Wednesday morning, there were multiple reports of flooding on northwest D.C. roads.
In addition to flooding, the wind could team with the soaked ground to cause downed trees and power outages.
Throughout the day, numerous weather related traffic accidents occurred throughout the region. A sinkhole opened up in northwest D.C. on Military Road at Beach Drive as a result of overnight rains.
A winter weather advisory also has been issued for parts of the area, including Rappahannock County, Loudoun County, Howard County and Frederick County. Those expire early Thursday.
On the tail end of this storm a strong area of low pressure is pulling in cold air.
That could mean a dusting of snow along the I-95 corridor between 11 p.m. and 1 a.m. Between 8 p.m. and midnight, 1-3 inches is possible along I-81, with more possible at higher elevations. Further north and west, expect 3-6 inches, but don't expect any snow south or east of D.C.

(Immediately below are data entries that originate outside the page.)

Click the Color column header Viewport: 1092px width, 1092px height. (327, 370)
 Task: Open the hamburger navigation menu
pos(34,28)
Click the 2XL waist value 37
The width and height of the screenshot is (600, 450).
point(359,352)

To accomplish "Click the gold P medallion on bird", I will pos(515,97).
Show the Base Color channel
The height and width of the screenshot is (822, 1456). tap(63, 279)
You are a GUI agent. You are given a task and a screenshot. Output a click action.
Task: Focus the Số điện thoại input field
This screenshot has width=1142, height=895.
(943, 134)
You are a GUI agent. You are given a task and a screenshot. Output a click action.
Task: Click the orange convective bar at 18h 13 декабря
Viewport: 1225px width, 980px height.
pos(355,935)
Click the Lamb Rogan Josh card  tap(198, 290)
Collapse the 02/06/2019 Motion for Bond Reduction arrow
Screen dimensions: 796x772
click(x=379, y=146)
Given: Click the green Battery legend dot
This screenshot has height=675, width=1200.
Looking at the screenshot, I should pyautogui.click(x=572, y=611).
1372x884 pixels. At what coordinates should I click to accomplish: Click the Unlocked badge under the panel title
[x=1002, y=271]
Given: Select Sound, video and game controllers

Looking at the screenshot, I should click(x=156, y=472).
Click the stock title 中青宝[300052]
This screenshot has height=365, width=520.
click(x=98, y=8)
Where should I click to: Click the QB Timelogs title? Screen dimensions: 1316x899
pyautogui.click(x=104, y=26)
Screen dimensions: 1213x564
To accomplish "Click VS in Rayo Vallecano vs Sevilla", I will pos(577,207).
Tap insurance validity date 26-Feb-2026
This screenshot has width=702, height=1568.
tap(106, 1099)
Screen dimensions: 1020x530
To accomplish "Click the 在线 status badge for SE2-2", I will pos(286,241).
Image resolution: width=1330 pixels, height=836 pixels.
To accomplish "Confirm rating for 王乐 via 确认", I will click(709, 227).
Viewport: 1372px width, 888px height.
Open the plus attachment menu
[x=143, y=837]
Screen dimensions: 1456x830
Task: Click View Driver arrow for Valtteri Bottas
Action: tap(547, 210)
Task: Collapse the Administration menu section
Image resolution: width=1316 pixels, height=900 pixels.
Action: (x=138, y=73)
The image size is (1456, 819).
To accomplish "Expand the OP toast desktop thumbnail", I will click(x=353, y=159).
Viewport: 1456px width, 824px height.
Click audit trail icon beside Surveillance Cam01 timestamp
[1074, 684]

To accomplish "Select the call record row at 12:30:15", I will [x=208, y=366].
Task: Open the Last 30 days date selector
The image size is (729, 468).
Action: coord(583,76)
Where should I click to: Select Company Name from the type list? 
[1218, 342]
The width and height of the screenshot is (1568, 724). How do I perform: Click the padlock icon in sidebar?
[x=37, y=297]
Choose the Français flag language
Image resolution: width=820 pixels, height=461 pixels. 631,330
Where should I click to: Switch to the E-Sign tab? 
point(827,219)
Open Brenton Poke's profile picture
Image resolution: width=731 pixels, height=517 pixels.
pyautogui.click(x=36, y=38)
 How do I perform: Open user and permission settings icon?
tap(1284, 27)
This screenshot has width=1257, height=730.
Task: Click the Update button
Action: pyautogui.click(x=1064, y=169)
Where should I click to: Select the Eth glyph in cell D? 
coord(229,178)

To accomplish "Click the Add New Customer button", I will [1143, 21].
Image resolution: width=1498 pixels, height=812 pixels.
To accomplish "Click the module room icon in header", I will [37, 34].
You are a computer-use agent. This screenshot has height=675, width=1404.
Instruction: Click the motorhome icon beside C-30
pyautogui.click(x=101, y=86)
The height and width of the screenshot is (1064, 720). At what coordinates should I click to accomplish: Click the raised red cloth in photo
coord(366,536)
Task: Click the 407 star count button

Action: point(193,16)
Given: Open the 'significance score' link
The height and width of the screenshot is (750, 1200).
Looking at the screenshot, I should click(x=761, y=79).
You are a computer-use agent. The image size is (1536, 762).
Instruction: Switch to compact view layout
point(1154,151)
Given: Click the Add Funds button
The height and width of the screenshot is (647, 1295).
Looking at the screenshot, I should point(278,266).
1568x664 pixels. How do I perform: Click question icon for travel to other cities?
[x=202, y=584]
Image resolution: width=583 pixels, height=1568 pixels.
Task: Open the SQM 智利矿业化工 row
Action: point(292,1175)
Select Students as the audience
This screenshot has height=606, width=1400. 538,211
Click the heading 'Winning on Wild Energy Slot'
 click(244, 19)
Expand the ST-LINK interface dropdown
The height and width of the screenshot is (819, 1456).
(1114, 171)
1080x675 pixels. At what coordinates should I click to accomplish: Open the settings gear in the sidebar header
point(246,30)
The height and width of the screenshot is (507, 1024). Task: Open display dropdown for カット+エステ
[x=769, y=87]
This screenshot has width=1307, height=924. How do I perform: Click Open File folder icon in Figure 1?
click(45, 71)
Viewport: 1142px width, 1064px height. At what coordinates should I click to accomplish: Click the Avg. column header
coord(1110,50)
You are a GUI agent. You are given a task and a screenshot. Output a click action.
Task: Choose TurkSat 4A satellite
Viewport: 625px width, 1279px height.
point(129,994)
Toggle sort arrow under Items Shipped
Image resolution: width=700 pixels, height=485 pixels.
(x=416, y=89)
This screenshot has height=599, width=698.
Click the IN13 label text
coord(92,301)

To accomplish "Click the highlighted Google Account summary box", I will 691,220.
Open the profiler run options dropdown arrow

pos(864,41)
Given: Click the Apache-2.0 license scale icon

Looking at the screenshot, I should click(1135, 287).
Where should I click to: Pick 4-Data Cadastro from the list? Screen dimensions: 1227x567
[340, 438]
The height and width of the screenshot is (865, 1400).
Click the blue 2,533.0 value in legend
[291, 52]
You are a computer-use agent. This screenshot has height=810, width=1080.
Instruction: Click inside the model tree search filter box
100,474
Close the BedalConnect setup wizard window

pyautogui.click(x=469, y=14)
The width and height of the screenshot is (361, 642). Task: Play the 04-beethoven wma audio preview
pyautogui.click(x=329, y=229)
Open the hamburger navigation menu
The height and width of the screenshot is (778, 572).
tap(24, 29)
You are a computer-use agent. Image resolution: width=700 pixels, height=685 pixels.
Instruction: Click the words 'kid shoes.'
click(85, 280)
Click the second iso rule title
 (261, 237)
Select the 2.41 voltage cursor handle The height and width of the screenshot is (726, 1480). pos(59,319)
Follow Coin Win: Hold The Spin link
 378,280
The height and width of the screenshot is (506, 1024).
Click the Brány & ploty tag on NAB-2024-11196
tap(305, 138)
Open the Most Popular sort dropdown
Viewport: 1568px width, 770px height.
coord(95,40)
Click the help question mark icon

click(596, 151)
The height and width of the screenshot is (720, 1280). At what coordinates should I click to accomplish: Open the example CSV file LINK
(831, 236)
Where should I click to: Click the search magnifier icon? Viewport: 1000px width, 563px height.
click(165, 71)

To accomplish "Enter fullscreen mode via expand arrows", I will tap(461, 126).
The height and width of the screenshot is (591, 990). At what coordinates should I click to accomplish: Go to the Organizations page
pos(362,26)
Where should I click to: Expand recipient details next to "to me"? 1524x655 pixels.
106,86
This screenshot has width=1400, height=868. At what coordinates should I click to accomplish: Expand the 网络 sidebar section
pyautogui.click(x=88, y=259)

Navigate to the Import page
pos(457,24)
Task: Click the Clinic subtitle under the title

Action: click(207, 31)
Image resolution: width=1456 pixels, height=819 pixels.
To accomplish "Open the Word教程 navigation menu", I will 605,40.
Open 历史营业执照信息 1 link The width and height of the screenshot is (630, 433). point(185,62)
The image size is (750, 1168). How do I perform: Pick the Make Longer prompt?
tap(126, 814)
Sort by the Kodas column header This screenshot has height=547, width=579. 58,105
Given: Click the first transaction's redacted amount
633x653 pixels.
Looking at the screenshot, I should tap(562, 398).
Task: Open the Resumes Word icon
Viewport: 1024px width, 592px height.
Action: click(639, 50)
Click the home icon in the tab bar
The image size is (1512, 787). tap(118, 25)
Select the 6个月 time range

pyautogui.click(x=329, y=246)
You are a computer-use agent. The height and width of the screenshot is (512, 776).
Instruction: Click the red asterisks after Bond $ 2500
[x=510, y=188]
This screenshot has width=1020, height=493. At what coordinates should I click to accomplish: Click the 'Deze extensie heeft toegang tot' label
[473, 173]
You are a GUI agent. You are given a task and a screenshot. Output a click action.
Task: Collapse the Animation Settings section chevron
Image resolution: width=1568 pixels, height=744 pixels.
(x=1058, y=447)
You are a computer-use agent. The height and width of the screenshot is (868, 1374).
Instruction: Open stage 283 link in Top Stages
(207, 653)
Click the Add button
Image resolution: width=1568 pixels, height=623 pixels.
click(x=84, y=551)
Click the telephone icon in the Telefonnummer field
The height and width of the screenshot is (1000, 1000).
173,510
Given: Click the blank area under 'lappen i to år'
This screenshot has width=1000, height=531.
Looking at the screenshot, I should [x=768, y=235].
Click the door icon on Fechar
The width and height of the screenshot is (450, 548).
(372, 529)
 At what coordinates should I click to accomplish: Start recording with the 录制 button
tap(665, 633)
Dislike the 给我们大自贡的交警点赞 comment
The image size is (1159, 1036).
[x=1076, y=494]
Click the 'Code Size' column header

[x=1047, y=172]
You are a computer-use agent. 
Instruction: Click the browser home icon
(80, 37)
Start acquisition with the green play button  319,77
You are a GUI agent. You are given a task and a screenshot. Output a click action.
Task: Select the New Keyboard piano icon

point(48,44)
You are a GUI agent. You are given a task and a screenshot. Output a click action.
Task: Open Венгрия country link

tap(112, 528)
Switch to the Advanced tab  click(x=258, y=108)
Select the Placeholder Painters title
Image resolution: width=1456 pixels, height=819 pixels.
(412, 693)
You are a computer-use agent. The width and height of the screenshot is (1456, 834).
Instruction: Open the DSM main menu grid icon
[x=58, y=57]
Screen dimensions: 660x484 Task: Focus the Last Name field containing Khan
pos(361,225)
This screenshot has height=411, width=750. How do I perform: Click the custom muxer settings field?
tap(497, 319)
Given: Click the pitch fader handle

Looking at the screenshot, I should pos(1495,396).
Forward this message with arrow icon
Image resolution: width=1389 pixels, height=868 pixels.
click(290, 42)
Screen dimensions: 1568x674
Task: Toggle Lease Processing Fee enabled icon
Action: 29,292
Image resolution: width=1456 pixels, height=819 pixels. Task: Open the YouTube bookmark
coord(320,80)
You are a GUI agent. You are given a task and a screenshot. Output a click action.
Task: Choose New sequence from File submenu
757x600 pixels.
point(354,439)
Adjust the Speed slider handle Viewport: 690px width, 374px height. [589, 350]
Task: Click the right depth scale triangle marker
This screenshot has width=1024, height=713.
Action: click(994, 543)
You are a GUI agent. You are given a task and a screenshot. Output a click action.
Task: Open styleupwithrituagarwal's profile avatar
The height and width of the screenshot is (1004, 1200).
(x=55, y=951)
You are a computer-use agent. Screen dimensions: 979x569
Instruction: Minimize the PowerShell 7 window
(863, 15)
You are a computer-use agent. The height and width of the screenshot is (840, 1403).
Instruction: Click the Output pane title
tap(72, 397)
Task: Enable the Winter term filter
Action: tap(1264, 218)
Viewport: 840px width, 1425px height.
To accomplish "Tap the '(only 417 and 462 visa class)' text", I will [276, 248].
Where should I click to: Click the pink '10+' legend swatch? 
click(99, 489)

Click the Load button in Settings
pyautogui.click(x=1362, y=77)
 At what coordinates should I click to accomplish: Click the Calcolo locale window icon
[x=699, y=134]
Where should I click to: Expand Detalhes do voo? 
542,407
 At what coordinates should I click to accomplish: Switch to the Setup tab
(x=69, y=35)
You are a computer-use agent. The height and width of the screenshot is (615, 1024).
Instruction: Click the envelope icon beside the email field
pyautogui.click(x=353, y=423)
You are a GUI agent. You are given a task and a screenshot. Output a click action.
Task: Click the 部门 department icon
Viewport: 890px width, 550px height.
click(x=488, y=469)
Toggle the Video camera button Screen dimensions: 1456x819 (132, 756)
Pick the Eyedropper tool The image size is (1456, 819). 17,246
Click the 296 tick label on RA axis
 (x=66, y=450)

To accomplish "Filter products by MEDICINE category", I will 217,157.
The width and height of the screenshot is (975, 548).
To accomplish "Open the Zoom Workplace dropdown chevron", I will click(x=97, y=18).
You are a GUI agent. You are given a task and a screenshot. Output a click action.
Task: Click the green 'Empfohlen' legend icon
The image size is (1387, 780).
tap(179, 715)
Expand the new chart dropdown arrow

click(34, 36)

When that happens, the rain could change over to sleet, and possibly snow. Accumulations of 1 - 3 inches are possible in Loudoun, Frederick, and counties farther west in Virginia. Closer to D.C., if snow does fall, it will likely just be a dusting.
The storm moves out overnight, and roads should be fine for the commute Thursday morning. It will be a colder commute, though.
At 6:30 a.m. on Wednesday, the temperature in the District was a mild 60 degrees. It is expected to fall below 40 degrees, and high temperatures are not expected to climb out of the 40s over the next several days.